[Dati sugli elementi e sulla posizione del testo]
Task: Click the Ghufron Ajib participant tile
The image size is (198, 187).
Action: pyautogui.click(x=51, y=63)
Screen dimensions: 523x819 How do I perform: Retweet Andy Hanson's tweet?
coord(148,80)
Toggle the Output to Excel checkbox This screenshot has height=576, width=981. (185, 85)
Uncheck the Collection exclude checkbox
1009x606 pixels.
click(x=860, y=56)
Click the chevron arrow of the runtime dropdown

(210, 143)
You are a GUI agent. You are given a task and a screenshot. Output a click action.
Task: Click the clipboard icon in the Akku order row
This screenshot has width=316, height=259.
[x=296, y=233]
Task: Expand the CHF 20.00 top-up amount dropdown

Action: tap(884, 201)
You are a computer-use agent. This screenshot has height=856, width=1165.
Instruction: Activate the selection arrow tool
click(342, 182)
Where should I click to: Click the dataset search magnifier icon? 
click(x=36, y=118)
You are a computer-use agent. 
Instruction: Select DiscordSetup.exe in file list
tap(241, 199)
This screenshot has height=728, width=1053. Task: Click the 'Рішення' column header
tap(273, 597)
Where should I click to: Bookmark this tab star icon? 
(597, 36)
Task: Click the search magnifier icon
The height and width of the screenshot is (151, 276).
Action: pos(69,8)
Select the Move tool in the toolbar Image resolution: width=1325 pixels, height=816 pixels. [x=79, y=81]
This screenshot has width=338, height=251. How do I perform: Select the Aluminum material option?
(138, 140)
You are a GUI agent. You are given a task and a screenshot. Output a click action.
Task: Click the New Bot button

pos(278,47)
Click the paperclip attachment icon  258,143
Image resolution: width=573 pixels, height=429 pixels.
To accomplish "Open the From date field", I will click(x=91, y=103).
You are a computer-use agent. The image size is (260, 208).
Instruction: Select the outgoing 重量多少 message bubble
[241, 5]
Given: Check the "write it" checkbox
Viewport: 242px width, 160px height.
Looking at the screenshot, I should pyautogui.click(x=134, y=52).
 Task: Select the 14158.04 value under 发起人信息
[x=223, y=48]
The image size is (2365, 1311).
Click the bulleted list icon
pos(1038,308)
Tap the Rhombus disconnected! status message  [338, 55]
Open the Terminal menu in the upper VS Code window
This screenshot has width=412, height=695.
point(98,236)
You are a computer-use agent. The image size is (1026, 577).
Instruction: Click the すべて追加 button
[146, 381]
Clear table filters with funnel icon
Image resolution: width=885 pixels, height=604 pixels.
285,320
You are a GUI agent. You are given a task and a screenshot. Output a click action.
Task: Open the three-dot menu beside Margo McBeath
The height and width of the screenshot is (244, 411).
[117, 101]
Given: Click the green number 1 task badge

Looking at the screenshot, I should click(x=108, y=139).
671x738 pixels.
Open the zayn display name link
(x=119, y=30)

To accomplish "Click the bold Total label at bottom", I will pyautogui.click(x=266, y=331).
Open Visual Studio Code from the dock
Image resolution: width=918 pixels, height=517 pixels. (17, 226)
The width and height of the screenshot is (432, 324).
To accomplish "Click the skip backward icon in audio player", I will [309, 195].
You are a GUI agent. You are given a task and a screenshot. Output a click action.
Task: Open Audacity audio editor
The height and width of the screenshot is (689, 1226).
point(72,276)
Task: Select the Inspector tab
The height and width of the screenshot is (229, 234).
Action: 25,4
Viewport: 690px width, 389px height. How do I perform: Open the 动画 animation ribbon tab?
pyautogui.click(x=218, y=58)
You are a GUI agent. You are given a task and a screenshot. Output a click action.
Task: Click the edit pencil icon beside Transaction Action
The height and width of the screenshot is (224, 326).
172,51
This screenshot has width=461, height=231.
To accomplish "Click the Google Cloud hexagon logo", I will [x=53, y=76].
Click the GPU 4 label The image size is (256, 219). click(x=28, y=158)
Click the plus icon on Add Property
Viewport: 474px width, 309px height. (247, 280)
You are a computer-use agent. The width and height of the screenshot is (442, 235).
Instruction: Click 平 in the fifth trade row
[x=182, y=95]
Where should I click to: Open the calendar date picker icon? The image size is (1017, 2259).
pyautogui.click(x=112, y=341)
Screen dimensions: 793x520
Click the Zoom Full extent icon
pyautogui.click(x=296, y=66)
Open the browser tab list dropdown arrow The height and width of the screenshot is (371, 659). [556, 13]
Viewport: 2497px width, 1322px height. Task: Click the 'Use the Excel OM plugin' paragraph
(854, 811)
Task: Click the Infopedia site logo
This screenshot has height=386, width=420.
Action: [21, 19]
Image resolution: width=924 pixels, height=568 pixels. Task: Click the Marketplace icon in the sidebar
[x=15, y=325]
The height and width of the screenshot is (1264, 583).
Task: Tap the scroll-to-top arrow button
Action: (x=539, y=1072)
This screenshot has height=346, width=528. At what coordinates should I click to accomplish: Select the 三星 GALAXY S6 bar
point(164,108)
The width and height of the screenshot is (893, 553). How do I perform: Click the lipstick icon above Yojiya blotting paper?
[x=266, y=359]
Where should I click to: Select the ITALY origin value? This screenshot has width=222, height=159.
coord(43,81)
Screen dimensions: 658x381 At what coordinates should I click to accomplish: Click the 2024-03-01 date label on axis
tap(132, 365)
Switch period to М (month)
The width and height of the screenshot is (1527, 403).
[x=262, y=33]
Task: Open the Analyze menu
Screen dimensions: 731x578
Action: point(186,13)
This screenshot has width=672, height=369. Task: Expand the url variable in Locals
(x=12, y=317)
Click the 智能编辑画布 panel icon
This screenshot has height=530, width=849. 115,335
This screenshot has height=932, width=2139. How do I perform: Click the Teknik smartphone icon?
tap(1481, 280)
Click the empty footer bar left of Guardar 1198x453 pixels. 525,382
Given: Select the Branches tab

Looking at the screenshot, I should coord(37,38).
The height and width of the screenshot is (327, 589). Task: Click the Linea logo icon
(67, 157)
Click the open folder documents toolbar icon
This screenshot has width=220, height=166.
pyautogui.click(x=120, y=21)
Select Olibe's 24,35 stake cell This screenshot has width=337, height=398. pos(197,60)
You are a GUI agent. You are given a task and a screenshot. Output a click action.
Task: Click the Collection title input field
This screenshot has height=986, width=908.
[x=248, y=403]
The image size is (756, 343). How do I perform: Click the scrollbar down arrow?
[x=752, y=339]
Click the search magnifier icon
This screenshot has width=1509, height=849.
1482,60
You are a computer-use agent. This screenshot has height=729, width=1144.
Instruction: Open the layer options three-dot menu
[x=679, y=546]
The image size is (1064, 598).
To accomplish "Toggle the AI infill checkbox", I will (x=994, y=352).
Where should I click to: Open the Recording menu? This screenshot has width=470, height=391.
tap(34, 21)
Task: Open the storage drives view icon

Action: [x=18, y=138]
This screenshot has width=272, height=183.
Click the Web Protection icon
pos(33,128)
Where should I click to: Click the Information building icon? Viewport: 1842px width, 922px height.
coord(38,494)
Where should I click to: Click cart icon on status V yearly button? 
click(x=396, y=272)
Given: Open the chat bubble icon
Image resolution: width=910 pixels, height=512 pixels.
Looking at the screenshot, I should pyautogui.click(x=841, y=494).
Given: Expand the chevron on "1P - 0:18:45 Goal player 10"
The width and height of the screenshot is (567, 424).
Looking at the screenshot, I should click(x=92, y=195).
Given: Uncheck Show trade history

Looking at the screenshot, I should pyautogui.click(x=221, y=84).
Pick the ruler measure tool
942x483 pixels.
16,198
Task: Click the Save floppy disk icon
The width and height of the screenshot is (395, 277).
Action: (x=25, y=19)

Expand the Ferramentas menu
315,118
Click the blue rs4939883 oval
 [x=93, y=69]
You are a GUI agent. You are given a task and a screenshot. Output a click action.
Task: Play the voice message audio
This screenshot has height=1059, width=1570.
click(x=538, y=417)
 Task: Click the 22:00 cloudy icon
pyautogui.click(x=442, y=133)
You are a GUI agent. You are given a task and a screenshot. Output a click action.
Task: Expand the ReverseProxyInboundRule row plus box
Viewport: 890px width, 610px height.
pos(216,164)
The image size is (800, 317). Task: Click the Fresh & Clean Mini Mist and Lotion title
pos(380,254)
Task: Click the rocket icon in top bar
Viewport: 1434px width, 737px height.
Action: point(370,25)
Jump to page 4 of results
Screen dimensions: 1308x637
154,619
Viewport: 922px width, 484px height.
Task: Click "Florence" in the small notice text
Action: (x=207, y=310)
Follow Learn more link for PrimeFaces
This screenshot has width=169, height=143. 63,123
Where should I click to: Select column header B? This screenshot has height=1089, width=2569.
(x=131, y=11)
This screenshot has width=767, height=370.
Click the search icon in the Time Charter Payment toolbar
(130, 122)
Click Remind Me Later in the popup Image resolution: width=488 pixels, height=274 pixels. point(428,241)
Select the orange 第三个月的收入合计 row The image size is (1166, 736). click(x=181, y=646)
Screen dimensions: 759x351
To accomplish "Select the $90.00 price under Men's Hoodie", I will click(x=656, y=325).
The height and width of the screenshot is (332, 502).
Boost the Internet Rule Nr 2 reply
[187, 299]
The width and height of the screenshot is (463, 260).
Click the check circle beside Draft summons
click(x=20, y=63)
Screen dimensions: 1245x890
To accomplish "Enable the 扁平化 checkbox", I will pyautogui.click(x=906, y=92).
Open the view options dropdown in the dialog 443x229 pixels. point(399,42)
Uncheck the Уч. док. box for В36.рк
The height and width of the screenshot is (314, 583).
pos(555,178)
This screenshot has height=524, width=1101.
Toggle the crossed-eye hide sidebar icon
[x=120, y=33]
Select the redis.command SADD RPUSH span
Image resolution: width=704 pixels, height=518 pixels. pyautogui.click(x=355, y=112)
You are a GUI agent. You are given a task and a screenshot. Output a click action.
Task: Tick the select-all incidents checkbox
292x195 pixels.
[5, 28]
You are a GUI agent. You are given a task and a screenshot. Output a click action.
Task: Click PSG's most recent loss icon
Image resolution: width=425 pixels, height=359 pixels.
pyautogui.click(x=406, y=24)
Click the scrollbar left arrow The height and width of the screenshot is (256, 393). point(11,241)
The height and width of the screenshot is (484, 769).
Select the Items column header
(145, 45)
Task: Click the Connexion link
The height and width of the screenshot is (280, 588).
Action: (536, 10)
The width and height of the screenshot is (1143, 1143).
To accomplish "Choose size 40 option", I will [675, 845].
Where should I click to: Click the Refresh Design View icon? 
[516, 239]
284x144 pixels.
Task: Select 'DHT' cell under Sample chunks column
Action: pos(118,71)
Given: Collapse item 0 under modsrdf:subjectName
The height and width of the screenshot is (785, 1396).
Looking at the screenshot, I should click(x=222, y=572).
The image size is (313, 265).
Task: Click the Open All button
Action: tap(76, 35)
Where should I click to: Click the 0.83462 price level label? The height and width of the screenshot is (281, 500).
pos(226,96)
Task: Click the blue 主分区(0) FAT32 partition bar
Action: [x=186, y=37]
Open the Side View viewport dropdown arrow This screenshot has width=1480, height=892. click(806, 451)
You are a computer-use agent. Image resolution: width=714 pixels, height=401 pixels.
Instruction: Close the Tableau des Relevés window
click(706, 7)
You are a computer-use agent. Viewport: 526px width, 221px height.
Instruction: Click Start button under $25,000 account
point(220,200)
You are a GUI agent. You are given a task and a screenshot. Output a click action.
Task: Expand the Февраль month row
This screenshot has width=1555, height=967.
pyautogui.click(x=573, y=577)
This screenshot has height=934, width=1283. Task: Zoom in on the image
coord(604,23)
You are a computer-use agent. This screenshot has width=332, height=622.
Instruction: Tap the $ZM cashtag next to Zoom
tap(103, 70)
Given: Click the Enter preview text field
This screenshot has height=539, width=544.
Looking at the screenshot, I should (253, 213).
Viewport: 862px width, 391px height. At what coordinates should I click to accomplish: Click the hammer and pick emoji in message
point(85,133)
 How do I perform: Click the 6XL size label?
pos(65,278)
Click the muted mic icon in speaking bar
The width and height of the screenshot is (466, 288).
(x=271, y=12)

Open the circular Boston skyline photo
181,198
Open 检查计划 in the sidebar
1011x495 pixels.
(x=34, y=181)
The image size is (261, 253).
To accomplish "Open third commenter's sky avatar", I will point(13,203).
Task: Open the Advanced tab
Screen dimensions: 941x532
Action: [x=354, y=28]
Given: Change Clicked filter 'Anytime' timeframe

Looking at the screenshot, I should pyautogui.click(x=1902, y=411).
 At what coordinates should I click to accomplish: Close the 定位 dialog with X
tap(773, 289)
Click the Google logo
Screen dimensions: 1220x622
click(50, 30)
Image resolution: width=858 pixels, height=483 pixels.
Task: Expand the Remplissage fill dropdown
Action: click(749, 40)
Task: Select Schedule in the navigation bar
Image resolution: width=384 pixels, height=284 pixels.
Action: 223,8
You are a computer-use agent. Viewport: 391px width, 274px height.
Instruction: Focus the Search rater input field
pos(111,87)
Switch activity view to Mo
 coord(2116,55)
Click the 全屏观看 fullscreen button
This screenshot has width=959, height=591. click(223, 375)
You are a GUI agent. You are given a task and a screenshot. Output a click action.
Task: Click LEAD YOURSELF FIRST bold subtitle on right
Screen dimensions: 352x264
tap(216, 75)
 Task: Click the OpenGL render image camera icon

> _TESTO DEL COMPITO_:
Aggiorni le righe delle voci a partire da quella che contiene "Screen dimensions: 759x351" e fino a quella che contiene "Image resolution: width=704", entrambe incluse, sostituendo "dropdown" con "menu" e lasciando invariato tutto il resto. Riporti soltanto queste righe.

> _COMPITO SVOLTO_:
Screen dimensions: 759x351
To accomplish "Select the $90.00 price under Men's Hoodie", I will click(x=656, y=325).
The height and width of the screenshot is (332, 502).
Boost the Internet Rule Nr 2 reply
[187, 299]
The width and height of the screenshot is (463, 260).
Click the check circle beside Draft summons
click(x=20, y=63)
Screen dimensions: 1245x890
To accomplish "Enable the 扁平化 checkbox", I will pyautogui.click(x=906, y=92).
Open the view options menu in the dialog 443x229 pixels. point(399,42)
Uncheck the Уч. док. box for В36.рк
The height and width of the screenshot is (314, 583).
pos(555,178)
This screenshot has height=524, width=1101.
Toggle the crossed-eye hide sidebar icon
[x=120, y=33]
Select the redis.command SADD RPUSH span
Image resolution: width=704 pixels, height=518 pixels. pyautogui.click(x=355, y=112)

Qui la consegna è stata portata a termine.